I have a 5320 Deere with a turbo charged engine. Nearly all of my work is loader type work. If I drop rpms the tractor is a dog until rpms come up. I understand turbo lag, but I'm thinking that fuel isn't really plentifull during acceleration. I wouldn't ask anybody to stray away from EPA rules, but is there a way to at least get a little smoke out of it, to make it look like it's trying to get going?


----------



## somedevildawg (Jun 20, 2011)

Wethay said:


> I have a 5320 Deere with a turbo charged engine. Nearly all of my work is loader type work. If I drop rpms the tractor is a dog until rpms come up. I understand turbo lag, but I'm thinking that fuel isn't really plentifull during acceleration. I wouldn't ask anybody to stray away from EPA rules, but is there a way to at least get a little smoke out of it, to make it look like it's trying to get going?


What year is that 5320?
And what kind of loader work? I rarely use much over idle for loader work unless it's dirt work......


----------



## Wethay (Jul 17, 2015)

Don't know the year, but I know it's an earlier one. Ordered some o rings and a couple of square cut rings some time ago. The square cut came as o rings and the o rings the wrong size. Parts guy finally found the "except for early" page. I guess it's more like a 5310. I do a lot of grapple work, mainly in brush so it's push and back up or grab and go to the pile. Also use it for handling hay so it's grab and then go to the wagon and drop. I do a little a bit of dirt work to round it all off. Most of my grapple work is uneven terrain so that also plays a part in varying speeds.


----------



## slowzuki (Mar 8, 2011)

I'd be checking for other problems first. How low of rpms? Good clean fuel filters? My non-turbo tractor can be a real dog to recover after being pulled down, its a pre tier anything tractor, but my turbo'd tier 2 one is much more responsive and has good torque rise even to near stall.
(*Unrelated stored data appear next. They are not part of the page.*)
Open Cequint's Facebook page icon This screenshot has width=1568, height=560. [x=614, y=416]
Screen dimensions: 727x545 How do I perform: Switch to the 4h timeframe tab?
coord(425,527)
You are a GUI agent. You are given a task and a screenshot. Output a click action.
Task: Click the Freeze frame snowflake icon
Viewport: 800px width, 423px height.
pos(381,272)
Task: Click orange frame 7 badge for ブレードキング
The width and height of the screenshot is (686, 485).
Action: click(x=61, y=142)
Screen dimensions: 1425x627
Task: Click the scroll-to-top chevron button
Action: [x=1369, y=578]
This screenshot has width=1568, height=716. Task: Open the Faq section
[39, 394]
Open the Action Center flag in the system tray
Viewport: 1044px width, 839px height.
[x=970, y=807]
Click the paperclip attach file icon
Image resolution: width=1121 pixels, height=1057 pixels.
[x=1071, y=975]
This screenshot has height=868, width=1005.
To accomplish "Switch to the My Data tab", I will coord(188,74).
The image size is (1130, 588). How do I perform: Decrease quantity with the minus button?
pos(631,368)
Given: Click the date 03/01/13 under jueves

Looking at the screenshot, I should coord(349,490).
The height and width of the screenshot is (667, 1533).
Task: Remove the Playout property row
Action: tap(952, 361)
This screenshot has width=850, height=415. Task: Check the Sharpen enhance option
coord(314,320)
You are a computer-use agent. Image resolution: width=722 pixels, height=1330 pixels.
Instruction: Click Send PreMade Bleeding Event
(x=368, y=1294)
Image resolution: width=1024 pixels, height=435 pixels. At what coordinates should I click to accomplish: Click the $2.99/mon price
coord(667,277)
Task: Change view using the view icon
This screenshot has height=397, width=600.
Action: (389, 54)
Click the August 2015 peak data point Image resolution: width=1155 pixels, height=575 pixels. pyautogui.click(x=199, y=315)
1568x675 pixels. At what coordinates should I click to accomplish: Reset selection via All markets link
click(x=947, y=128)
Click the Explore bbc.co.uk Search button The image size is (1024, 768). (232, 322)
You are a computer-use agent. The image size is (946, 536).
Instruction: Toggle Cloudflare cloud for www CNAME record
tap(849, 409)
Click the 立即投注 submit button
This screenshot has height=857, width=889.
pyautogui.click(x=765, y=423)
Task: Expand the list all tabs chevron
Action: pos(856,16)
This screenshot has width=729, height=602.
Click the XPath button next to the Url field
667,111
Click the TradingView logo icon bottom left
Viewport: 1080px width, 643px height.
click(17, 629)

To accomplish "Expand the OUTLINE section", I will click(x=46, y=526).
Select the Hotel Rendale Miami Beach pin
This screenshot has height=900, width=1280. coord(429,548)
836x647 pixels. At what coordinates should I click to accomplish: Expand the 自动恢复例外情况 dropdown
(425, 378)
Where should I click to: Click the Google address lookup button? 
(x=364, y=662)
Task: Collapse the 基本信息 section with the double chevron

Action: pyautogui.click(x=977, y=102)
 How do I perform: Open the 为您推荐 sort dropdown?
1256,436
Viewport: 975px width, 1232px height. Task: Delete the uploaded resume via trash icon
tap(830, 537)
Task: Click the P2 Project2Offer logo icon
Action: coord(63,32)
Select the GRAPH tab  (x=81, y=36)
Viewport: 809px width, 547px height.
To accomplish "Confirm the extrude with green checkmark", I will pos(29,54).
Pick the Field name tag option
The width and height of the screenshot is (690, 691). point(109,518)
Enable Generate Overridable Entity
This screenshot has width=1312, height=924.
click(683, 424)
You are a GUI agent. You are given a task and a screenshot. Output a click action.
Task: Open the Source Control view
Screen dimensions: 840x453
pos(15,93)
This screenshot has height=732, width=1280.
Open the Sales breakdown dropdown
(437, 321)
Torn boost aneroid isn't usually a problem at low rpm but could be, I think that tractor has the same Delphi pump as my MF.


----------



## JD3430 (Jan 1, 2012)

Funny hearing a Deere be low on power. 
My Deere dealer would barely talk to me cause I have 2 Kubotas. 
He would always tell me "Deere has more torque reserve then them little kubotas you run".

Have you checked the fuel filters? Many times I have found when I have a dirty fuel system, the first problem is power on acceleration or torque rise. 
If that's been ruled out, what pump does it have, mechanical or electronic?


----------



## Wethay (Jul 17, 2015)

Off idle to about 1300 rpm and then you notice a marked increase of "go". Fuel filter changed a couple times. Got the tractor with less than 100 hours on it and it's always been this way. Between the low hours and the fact it won't make smoke I always assumed that it was to meet emissions.


----------



## JD3430 (Jan 1, 2012)

If I'm reading the engine specs correctly it says it make max torque (144 ft lbs) at 1400 rpm.


----------